------ The data ------
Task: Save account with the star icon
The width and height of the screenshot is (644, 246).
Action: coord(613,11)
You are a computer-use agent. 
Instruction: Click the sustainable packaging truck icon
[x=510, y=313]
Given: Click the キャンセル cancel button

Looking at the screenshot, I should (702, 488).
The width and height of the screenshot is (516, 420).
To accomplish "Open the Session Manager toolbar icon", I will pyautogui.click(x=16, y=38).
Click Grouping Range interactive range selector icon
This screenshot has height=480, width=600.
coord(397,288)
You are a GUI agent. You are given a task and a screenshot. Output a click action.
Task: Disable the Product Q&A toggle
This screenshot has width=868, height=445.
------
Output exactly the lines from the one containing "You are a GUI" through the last line of the records, both included. Output nothing else.

You are a GUI agent. You are given a task and a screenshot. Output a click action.
Task: Disable the Product Q&A toggle
This screenshot has width=868, height=445.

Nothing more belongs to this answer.